An elderly person - a prophet by trade -
With his quips and tips
On withered old lips,
He married a young and a beautiful maid;
The cunning old blade!
Though rather decayed,
He married a beautiful, beautiful maid.
She was only eighteen, and as fair as could be,
With her tempting smiles
And maidenly wiles,
And he was a trifle past seventy-three:
Now what she could see
Is a puzzle to me,
In a prophet of seventy - seventy-three!
Of all their acquaintances bidden (or bad)
With their loud high jinks
And underbred winks,
None thought they'd a family have - but they had;
A dear little lad
Who drove 'em half mad,
For he turned out a horribly fast little cad.
For when he was born he astonished all by,
With their "Law, dear me!"
"Did ever you see?"
He'd a pipe in his mouth and a glass in his eye,
A hat all awry -
An octagon tie -
And a miniature - miniature glass in his eye.
He grumbled at wearing a frock and a cap,
With his "Oh, dear, oh!"
And his "Hang it! 'oo know!"
And he turned up his nose at his excellent pap -
"My friends, it's a tap
Dat is not worf a rap."
(Now this was remarkably excellent pap.)
He'd chuck his nurse under the chin, and he'd say,
With his "Fal, lal, lal" -
"'Oo doosed fine gal!"
This shocking precocity drove 'em away:
"A month from to-day
Is as long as I'll stay -
Then I'd wish, if you please, for to toddle away."
His father, a simple old gentleman, he
With nursery rhyme
And "Once on a time,"
Would tell him the story of "Little Bo-P,"
"So pretty was she,
So pretty and wee,
As pretty, as pretty, as pretty could be."
But the babe, with a dig that would startle an ox,
With his "C'ck!
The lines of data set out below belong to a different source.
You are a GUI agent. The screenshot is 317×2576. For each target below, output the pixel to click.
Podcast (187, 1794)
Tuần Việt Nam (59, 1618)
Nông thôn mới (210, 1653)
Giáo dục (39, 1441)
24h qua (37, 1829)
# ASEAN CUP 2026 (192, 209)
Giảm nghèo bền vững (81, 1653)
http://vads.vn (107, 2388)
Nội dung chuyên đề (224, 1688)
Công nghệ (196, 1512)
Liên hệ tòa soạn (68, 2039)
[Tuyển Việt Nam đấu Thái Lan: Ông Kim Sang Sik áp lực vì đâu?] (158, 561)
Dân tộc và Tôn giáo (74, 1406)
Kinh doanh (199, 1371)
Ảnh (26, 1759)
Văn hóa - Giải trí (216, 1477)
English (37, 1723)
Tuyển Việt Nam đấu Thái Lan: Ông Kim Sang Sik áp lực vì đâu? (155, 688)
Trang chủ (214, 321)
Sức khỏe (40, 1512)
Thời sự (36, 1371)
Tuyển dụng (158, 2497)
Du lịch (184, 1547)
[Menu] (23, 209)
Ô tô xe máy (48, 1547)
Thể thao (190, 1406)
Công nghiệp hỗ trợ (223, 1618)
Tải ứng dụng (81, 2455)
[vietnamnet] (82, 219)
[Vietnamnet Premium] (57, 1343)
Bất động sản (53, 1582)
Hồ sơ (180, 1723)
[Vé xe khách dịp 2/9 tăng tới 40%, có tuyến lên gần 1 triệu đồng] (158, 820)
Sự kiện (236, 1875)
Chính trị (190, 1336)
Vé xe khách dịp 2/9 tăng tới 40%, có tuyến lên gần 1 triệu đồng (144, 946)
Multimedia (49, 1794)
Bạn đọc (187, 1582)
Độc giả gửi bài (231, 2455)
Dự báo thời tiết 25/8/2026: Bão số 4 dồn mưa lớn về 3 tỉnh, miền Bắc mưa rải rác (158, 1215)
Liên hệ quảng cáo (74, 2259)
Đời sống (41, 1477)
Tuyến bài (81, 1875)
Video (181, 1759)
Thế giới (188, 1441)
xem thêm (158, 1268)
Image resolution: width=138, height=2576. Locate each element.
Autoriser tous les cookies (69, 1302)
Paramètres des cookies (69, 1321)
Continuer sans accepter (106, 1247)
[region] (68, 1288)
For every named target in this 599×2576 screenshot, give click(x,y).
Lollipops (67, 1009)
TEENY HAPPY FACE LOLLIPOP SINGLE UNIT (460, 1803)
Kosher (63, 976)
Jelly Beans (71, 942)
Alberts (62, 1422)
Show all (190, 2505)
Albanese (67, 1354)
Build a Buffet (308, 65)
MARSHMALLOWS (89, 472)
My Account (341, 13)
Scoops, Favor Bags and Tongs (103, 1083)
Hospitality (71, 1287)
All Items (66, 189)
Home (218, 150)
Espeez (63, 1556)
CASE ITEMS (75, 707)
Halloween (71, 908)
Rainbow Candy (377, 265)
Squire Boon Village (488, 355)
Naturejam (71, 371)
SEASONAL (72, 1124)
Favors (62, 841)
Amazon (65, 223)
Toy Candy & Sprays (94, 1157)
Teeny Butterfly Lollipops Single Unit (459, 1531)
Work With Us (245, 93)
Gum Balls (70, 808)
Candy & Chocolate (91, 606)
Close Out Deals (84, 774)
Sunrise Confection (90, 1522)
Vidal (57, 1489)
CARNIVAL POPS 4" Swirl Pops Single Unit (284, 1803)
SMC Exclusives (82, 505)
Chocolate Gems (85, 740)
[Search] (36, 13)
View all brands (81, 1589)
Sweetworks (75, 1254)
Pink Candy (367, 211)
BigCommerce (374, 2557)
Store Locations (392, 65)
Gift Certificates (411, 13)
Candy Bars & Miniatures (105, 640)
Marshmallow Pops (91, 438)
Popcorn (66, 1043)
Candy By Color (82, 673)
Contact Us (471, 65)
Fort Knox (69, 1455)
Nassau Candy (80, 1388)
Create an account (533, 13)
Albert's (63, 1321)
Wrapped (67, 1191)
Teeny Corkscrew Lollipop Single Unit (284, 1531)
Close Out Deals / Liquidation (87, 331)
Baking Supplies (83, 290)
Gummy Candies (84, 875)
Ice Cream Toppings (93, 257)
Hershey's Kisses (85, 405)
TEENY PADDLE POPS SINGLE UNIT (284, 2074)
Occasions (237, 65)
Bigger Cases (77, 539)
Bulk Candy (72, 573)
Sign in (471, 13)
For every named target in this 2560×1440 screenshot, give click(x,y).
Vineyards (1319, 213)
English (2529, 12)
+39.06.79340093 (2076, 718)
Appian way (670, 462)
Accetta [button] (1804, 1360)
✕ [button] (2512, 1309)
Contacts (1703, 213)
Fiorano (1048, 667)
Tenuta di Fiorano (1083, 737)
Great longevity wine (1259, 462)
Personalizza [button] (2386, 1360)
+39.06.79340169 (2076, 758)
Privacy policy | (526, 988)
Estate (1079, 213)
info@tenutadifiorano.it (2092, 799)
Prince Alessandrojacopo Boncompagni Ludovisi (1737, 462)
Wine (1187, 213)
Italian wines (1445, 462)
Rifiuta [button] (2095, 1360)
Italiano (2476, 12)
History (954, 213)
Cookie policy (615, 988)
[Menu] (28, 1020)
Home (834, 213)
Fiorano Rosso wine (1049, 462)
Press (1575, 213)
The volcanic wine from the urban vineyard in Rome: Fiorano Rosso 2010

Oh, my! -
Go along wiz 'oo, fie!"
Would exclaim, "I'm afraid 'oo a socking ole fox."
Now a father it shocks,
And it whitens his locks,
When his little babe calls him a shocking old fox.
The name of his father he'd couple and pair
(With his ill-bred laugh,
And insolent chaff)
With those of the nursery heroines rare -
Virginia the Fair,
Or Good Goldenhair,
Till the nuisance was more than a prophet could bear.
"There's Jill and White Cat" (said the bold little brat,
With his loud, "Ha, ha!")
"'Oo sly ickle Pa!
Wiz 'oo Beauty, Bo-Peep, and 'oo Mrs. Jack Sprat!
I've noticed 'oo pat
MY pretty White Cat -
I sink dear mamma ought to know about dat!"
He early determined to marry and wive,
For better or worse
With his elderly nurse -
Which the poor little boy didn't live to contrive:
His hearth didn't thrive -
No longer alive,
He died an enfeebled old dotard at five!
Now, elderly men of the bachelor crew,
With wrinkled hose
And spectacled nose,
Don't marry at all - you may take it as true
If ever you do
The step you will rue,
For your babes will be elderly - elderly too.